Archive for July, 2005

Choosing an extension cord

Sam Bauman reports on Choosing the right extension cord in the Nevada Appeal (05jl30). Hot weather and air conditioners were the stimulus.

The U.S. Consumer Product Safety Commission estimates that about 4,700 residential fires originate in extension cords each year, killing 50 people and injuring some 280 others. You don’t want to be part of that statistic.

There are things to consider in selecting an extension cord that should not be overlooked. The length and guage will depend upon the total electrical load you put on the end of it. Smaller guage and shorter cords carry larger loads. The typical RV camper feed is 30′ of ten guage which is good for about 3,000 watts.
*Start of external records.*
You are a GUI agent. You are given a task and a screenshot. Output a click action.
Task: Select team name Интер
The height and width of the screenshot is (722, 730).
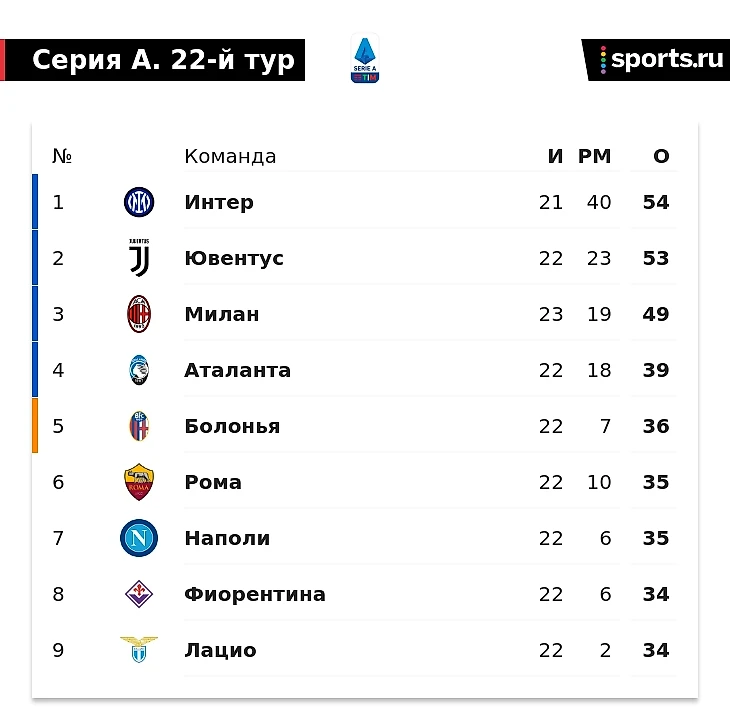point(219,202)
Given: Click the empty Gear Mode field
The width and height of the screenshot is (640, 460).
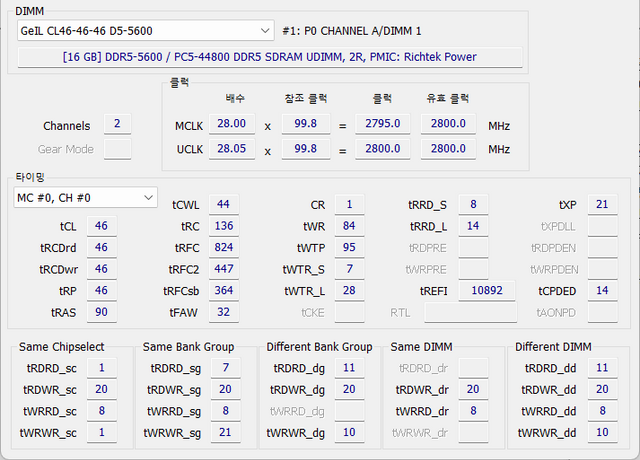Looking at the screenshot, I should pyautogui.click(x=117, y=149).
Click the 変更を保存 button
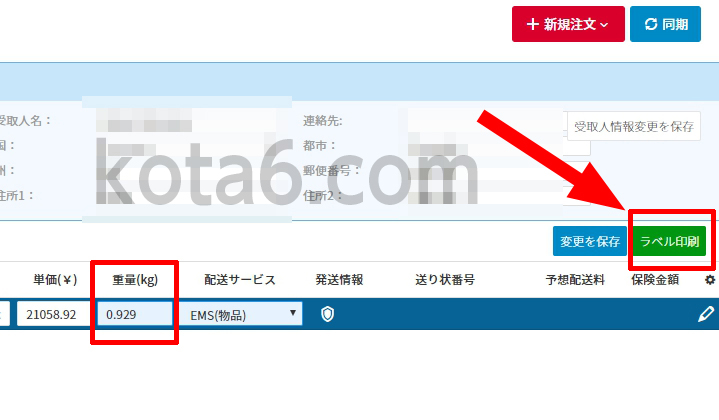The width and height of the screenshot is (719, 420). click(590, 241)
Cords should be unplugged and stored when not in use. Keep them out of sun and weather. Don’t use any cord that is frayed, has loose connectors, or shows other signs of wear and tear. Avoid any ‘adapting’ to get a cord to plug in on either end. Don’t kink cords. Cords in use should not be coiled up tightly – they may need cooling so try to use just enough cord for the current need and lay any excess cord under your trailer, Try to place your cord so people won’t trip over it and allow some ‘expansion’ length so if someone does catch it, they have a chance to stop before pulling it out of the wall or hitting a hard stop.

In Air Conditioning weather, RV parks will often have trouble keeping up the supply. The result is lower voltages being fed to RV’s. This is hard on air conditioner compressors. If the voltage at your rig gets below 110 volts, you need to shed load – turn off the air conditioner. There are things called autoformers that will help keep the voltage up but you need to remember that lower voltage input means higher currents, more ‘things’ in the line means more losses, and all of this means more stress on the system.

After low voltages, the other common problem is fried plugs. Sometimes the connections in the park pedestal or your power cord get loose or dirt gets in the connections or wear and tear frays internal parts. When this happens, it is hard for electricity to get through the connection. That causes heat. Sometimes the situation is bad enough to melt connectors. Sometimes it can even cause fires. So make sure your connections are solid. When you plug your cord into the outlet it should be firm and tight. Make sure the cord does not pull on the connection. When running big loads (the air conditioner) check to make sure the plugs aren’t getting hot (warm is usually OK).

Big cords make things safer but can be bulky and heavy. A bit of consideration about your needs can help you choose extension cords to suit your needs or help you adapt your needs to work safely within the limits of your equipment.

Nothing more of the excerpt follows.